BEGIN Provided material
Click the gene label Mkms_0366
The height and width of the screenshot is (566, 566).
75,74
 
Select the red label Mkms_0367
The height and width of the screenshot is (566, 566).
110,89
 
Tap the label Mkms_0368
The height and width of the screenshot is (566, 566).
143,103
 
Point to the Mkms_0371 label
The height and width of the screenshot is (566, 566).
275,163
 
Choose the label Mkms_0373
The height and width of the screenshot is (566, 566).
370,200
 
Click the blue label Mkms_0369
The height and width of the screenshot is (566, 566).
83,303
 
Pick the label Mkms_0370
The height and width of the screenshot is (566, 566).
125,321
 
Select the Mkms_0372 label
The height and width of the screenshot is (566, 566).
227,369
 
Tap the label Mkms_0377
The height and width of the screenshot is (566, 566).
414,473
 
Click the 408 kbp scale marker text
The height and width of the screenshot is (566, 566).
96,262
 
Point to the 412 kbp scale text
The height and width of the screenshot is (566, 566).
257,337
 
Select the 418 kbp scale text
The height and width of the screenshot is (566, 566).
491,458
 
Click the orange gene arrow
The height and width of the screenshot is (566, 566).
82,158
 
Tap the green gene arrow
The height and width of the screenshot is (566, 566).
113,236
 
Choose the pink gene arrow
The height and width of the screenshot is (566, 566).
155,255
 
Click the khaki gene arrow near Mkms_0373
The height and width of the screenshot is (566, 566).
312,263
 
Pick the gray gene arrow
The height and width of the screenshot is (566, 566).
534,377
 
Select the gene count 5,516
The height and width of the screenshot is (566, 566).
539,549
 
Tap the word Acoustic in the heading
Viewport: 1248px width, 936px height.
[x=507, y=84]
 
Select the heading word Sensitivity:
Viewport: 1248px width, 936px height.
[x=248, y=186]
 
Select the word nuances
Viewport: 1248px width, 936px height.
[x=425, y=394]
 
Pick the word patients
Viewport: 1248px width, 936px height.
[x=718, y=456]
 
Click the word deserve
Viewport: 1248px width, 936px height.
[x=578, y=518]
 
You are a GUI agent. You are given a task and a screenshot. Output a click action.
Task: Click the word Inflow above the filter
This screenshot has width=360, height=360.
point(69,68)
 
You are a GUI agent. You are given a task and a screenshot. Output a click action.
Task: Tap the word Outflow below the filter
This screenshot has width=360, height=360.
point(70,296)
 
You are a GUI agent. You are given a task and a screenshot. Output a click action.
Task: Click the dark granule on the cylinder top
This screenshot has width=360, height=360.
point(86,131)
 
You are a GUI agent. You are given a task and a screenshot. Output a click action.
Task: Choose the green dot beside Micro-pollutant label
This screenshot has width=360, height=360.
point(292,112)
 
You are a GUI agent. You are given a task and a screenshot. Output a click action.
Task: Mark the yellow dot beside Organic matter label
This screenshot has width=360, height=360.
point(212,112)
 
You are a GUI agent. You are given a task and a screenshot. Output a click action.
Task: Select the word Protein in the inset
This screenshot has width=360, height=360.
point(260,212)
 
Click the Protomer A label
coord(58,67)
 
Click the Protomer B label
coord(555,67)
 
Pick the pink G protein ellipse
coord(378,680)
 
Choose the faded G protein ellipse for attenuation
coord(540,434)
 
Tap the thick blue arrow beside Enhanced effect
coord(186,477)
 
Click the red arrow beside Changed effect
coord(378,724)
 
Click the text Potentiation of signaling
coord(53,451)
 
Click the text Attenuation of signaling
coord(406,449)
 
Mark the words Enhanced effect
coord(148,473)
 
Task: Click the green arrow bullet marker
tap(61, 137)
END Provided material
BEGIN Provided material
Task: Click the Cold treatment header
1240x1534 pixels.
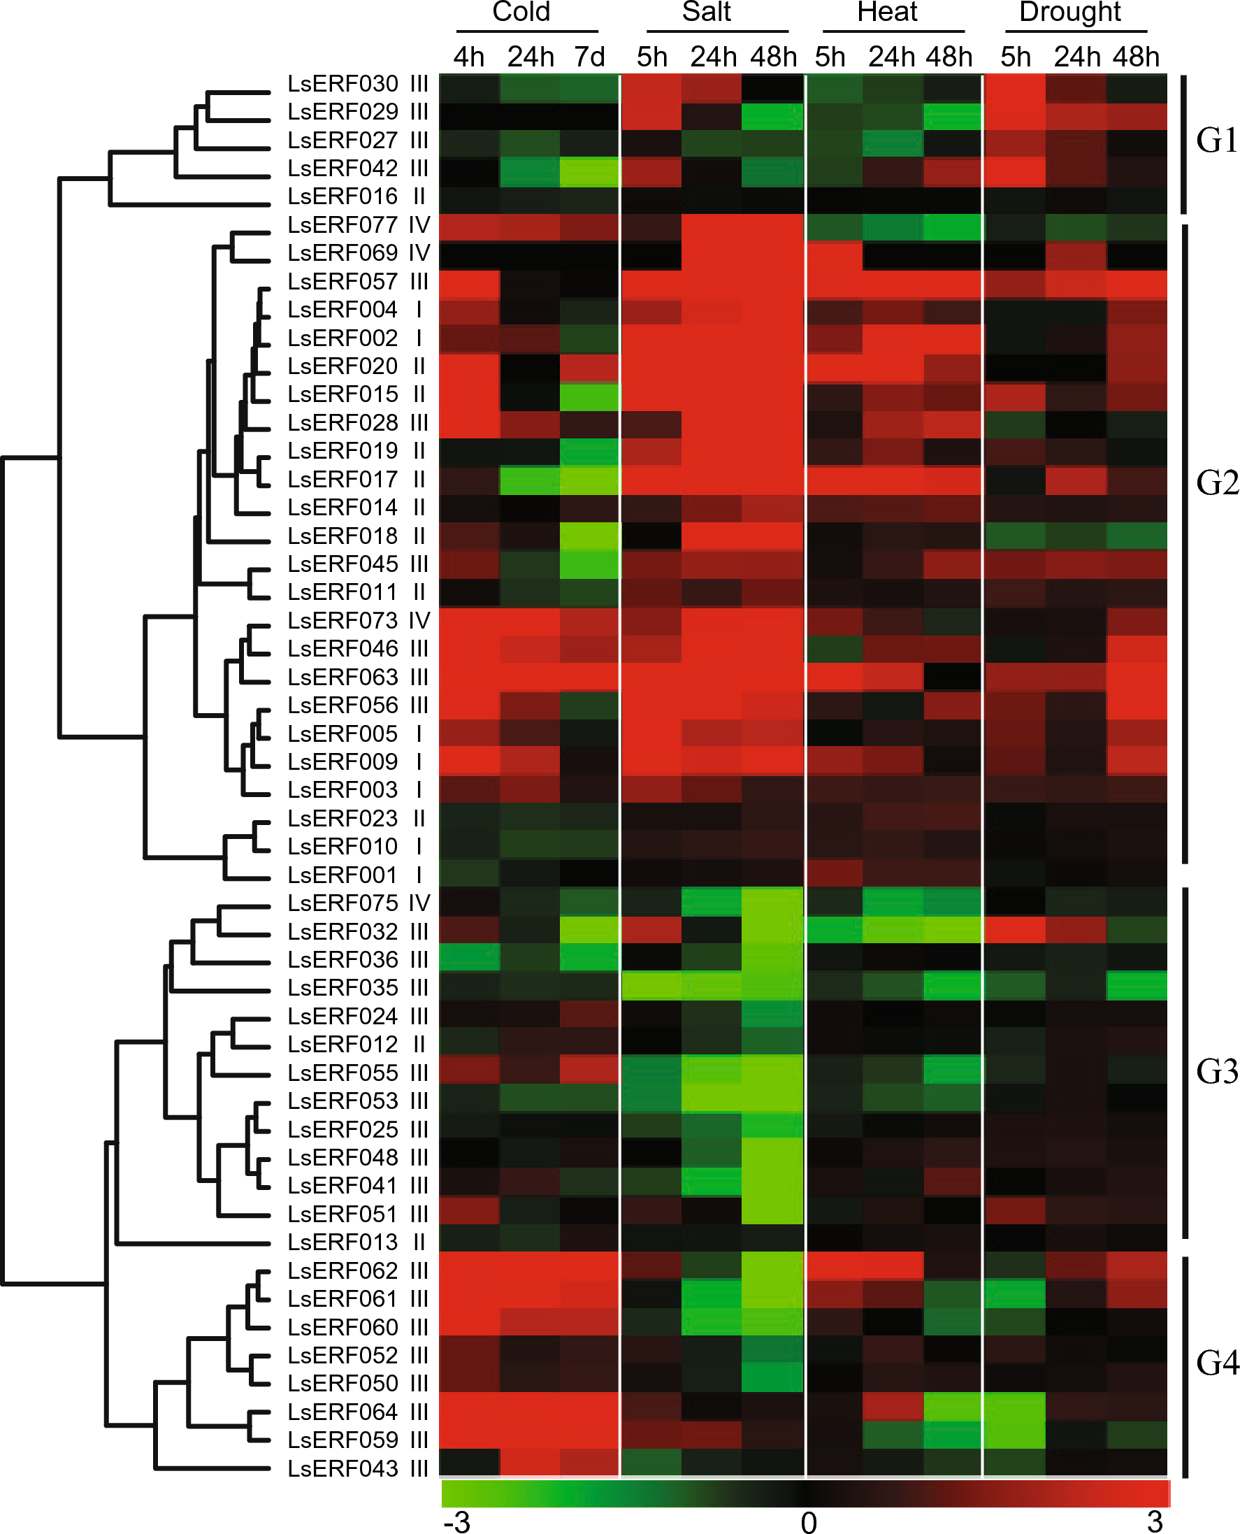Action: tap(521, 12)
END Provided material
Exercise:
All that is needed is the exact run of lines above from the line containing "Click the gene label Mkms_0366" through the line containing "Select the Mkms_0372 label", both of them included.

Expected answer:
Click the gene label Mkms_0366
The height and width of the screenshot is (566, 566).
75,74
 
Select the red label Mkms_0367
The height and width of the screenshot is (566, 566).
110,89
 
Tap the label Mkms_0368
The height and width of the screenshot is (566, 566).
143,103
 
Point to the Mkms_0371 label
The height and width of the screenshot is (566, 566).
275,163
 
Choose the label Mkms_0373
The height and width of the screenshot is (566, 566).
370,200
 
Click the blue label Mkms_0369
The height and width of the screenshot is (566, 566).
83,303
 
Pick the label Mkms_0370
The height and width of the screenshot is (566, 566).
125,321
 
Select the Mkms_0372 label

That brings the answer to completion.